Work to be completed: Of the entries below, restate word for word only the section that runs from the line with "Image resolution: width=1000, height=2576." to the line with "J'accepte (950, 2544)", counting both ends.

Working data:
+===+
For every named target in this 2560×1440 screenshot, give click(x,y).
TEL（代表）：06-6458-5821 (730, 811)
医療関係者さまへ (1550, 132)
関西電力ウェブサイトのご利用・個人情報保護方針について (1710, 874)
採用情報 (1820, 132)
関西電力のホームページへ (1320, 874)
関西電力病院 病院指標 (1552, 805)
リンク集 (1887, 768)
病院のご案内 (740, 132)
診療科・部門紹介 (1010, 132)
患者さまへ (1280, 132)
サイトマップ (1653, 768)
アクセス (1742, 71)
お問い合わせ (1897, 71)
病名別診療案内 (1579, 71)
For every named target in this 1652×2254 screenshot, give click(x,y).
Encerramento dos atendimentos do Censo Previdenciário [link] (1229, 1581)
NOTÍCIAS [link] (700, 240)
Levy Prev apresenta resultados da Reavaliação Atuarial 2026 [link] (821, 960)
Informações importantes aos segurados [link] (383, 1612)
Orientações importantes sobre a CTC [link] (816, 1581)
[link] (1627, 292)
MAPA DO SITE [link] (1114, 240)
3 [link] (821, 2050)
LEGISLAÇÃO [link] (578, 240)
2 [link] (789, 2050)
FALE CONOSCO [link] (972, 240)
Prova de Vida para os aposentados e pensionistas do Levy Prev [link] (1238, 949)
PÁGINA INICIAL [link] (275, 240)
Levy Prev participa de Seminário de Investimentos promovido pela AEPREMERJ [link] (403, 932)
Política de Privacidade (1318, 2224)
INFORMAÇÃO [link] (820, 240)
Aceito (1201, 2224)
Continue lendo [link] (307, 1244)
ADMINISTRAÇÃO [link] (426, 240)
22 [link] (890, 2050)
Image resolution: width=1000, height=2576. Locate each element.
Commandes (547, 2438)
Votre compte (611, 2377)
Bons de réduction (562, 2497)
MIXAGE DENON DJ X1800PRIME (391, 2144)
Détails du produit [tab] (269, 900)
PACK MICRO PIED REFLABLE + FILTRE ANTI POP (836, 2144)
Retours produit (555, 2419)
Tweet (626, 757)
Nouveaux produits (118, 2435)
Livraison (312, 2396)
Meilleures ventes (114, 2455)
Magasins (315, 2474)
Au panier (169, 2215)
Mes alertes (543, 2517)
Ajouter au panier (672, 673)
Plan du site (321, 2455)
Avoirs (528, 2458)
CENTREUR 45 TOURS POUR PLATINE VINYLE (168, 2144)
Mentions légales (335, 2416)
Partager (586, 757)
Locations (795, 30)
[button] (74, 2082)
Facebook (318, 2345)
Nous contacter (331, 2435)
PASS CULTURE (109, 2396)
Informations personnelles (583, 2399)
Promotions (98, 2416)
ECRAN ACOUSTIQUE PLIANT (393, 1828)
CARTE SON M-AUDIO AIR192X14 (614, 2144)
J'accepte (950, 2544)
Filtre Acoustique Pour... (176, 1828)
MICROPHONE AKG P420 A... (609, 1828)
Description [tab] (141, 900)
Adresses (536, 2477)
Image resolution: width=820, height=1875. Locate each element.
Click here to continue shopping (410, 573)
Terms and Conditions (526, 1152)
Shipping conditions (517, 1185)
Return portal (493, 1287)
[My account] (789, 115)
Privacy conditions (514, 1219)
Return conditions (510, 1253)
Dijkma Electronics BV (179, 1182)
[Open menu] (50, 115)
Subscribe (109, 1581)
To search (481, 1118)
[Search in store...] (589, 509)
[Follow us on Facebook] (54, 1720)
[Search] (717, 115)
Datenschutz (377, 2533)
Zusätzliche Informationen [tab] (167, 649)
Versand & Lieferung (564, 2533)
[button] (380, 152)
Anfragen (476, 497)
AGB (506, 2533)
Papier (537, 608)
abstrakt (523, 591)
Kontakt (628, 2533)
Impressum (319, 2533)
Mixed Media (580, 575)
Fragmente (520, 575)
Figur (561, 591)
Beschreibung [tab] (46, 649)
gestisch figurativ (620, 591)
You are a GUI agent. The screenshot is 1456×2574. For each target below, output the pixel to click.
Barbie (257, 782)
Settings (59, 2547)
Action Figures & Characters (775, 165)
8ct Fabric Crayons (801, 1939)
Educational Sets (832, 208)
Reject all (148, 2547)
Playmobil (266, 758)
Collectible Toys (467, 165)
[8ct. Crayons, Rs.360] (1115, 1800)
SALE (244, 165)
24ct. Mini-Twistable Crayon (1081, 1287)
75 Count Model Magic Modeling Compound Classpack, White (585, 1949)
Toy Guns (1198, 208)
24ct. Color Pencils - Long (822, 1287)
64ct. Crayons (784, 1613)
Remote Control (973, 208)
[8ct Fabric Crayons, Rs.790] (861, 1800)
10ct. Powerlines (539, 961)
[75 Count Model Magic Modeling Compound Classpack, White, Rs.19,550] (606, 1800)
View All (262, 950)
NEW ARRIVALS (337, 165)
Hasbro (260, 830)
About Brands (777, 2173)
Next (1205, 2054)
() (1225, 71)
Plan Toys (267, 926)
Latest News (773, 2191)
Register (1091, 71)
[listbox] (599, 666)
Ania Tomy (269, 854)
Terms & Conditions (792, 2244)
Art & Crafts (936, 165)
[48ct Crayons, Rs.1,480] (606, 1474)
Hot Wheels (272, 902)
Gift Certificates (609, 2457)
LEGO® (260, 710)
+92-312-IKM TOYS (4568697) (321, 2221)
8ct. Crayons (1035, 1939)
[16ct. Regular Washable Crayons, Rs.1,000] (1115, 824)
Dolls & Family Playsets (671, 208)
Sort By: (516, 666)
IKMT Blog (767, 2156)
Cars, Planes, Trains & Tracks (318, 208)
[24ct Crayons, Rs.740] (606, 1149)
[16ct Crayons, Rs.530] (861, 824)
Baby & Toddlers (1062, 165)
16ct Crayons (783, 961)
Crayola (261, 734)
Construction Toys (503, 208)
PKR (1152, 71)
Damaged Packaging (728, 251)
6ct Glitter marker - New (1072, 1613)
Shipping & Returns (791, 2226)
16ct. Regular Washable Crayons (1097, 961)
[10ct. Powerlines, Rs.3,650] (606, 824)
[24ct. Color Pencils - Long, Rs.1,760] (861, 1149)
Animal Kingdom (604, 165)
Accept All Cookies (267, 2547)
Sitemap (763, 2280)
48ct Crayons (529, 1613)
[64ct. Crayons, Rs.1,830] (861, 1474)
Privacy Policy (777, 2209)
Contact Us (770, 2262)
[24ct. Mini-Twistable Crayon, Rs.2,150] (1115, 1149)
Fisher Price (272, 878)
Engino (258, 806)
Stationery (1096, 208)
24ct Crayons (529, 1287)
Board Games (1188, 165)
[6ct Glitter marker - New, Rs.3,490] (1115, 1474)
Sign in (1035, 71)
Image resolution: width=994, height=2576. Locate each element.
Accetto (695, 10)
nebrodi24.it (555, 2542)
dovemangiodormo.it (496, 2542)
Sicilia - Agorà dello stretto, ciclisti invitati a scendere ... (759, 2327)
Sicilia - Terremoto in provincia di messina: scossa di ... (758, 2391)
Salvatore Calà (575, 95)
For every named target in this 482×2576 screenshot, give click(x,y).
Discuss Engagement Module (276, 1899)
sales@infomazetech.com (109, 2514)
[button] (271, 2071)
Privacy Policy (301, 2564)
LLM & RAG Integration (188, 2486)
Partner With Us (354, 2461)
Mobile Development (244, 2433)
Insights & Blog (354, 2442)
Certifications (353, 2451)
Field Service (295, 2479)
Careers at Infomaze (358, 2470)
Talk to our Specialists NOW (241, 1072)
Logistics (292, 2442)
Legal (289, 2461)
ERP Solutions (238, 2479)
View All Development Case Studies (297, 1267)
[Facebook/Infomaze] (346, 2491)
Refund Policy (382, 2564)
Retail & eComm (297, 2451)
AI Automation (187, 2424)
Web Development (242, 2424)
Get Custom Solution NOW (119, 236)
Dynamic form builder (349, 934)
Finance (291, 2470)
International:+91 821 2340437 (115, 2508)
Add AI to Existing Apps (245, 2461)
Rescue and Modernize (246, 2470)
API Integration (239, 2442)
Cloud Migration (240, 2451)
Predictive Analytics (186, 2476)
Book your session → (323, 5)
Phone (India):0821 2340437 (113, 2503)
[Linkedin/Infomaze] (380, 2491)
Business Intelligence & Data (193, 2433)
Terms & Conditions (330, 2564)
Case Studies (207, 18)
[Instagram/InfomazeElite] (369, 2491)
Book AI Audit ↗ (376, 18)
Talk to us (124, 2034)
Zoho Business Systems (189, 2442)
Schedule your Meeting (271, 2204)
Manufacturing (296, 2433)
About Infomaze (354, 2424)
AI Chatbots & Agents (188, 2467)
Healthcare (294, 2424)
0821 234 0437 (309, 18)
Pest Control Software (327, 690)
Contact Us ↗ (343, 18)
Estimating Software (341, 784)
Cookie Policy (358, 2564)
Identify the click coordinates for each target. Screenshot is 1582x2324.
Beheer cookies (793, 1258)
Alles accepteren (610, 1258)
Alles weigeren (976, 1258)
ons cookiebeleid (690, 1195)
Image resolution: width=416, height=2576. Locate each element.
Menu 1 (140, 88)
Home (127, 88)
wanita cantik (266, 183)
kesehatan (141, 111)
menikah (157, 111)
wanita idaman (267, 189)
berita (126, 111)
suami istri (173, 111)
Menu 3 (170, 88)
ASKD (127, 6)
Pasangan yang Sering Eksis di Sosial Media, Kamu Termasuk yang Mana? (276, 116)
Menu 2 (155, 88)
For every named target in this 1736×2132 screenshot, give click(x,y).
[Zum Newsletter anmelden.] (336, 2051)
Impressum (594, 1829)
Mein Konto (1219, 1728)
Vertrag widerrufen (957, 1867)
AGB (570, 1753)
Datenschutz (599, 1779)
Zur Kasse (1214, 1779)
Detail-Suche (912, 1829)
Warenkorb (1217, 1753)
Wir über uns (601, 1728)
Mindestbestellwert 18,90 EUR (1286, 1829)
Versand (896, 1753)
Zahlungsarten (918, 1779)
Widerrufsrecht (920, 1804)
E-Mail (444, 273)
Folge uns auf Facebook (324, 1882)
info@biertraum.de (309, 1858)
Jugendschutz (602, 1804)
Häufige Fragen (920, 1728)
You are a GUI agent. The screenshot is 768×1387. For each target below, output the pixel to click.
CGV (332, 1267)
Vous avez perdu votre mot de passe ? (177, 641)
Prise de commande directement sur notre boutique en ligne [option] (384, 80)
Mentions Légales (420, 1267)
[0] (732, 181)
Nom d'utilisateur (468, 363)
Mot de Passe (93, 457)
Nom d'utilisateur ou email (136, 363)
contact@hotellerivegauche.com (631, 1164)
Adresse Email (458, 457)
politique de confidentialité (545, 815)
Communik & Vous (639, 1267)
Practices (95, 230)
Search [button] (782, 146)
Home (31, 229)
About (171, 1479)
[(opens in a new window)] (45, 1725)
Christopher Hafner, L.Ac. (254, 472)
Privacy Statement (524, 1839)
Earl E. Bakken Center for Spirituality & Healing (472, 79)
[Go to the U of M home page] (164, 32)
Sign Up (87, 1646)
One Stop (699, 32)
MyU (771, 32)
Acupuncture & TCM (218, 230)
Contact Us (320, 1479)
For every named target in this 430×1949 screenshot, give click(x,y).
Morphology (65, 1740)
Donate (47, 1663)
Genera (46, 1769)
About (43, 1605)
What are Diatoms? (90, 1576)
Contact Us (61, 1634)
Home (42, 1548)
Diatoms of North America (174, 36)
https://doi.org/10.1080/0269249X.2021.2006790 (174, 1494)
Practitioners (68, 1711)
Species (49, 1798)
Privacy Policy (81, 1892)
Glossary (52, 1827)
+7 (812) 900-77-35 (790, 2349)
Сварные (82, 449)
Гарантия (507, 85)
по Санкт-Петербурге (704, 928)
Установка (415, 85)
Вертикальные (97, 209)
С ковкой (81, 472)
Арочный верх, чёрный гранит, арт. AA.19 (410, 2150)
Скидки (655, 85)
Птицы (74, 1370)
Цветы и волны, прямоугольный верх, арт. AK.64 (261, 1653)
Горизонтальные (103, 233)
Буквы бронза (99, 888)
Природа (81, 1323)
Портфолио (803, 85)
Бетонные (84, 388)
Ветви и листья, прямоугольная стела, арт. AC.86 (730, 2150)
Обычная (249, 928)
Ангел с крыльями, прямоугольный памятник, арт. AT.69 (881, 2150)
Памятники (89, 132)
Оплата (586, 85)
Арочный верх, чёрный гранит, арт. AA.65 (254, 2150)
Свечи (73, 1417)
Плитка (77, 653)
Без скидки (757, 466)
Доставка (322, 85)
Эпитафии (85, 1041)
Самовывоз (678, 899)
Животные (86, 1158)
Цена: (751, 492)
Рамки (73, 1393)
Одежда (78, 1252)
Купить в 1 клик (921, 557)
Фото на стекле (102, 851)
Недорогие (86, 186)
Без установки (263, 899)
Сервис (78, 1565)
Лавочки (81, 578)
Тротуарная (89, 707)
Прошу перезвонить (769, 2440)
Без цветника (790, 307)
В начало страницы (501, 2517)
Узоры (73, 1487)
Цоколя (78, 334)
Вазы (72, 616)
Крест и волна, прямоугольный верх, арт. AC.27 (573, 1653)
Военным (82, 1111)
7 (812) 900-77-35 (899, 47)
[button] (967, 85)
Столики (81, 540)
+===+
Response area:
Image resolution: width=1000, height=2576. Locate each element.
Commandes (547, 2438)
Votre compte (611, 2377)
Bons de réduction (562, 2497)
MIXAGE DENON DJ X1800PRIME (391, 2144)
Détails du produit [tab] (269, 900)
PACK MICRO PIED REFLABLE + FILTRE ANTI POP (836, 2144)
Retours produit (555, 2419)
Tweet (626, 757)
Nouveaux produits (118, 2435)
Livraison (312, 2396)
Meilleures ventes (114, 2455)
Magasins (315, 2474)
Au panier (169, 2215)
Mes alertes (543, 2517)
Ajouter au panier (672, 673)
Plan du site (321, 2455)
Avoirs (528, 2458)
CENTREUR 45 TOURS POUR PLATINE VINYLE (168, 2144)
Mentions légales (335, 2416)
Partager (586, 757)
Locations (795, 30)
[button] (74, 2082)
Facebook (318, 2345)
Nous contacter (331, 2435)
PASS CULTURE (109, 2396)
Informations personnelles (583, 2399)
Promotions (98, 2416)
ECRAN ACOUSTIQUE PLIANT (393, 1828)
CARTE SON M-AUDIO AIR192X14 (614, 2144)
J'accepte (950, 2544)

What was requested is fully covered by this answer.